## What the exercise asks
Please copy out the material below word for word, keeping every line as it appears.

Dataset rows:
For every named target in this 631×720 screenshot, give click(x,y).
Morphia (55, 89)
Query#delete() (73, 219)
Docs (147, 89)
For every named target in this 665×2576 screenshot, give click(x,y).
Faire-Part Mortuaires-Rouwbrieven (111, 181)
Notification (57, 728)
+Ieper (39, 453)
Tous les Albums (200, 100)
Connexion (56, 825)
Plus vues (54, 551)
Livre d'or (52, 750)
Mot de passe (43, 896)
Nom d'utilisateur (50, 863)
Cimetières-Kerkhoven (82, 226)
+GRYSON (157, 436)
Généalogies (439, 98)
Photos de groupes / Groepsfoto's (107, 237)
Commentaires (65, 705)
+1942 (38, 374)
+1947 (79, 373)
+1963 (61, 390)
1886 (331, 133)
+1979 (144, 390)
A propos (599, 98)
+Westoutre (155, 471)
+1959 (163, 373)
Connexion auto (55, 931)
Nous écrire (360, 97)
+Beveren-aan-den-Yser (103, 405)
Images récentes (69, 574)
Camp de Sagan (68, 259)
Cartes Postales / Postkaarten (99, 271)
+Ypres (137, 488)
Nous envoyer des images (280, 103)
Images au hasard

## Answer for the task
For every named target in this 631×720 screenshot, give click(x,y).
Morphia (55, 89)
Query#delete() (73, 219)
Docs (147, 89)
For every named target in this 665×2576 screenshot, give click(x,y).
Faire-Part Mortuaires-Rouwbrieven (111, 181)
Notification (57, 728)
+Ieper (39, 453)
Tous les Albums (200, 100)
Connexion (56, 825)
Plus vues (54, 551)
Livre d'or (52, 750)
Mot de passe (43, 896)
Nom d'utilisateur (50, 863)
Cimetières-Kerkhoven (82, 226)
+GRYSON (157, 436)
Généalogies (439, 98)
Photos de groupes / Groepsfoto's (107, 237)
Commentaires (65, 705)
+1942 (38, 374)
+1947 (79, 373)
+1963 (61, 390)
1886 (331, 133)
+1979 (144, 390)
A propos (599, 98)
+Westoutre (155, 471)
+1959 (163, 373)
Connexion auto (55, 931)
Nous écrire (360, 97)
+Beveren-aan-den-Yser (103, 405)
Images récentes (69, 574)
Camp de Sagan (68, 259)
Cartes Postales / Postkaarten (99, 271)
+Ypres (137, 488)
Nous envoyer des images (280, 103)
Images au hasard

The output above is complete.